■ **Problem requirements**: Copy out the material word for word, starting at the line that contains "The width and" and continuing through the end of the material, leaving out any pictures.

■ **Given records**:

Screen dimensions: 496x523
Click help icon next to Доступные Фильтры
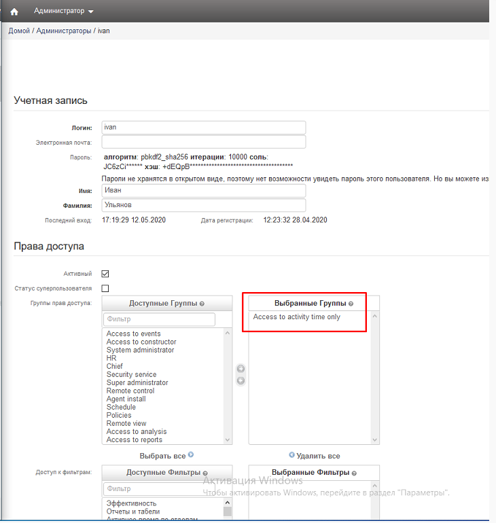coord(205,473)
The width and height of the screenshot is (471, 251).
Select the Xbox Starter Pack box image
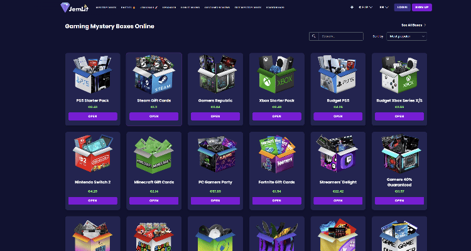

■ **Reply**:
The width and height of the screenshot is (471, 251).
Select the Xbox Starter Pack box image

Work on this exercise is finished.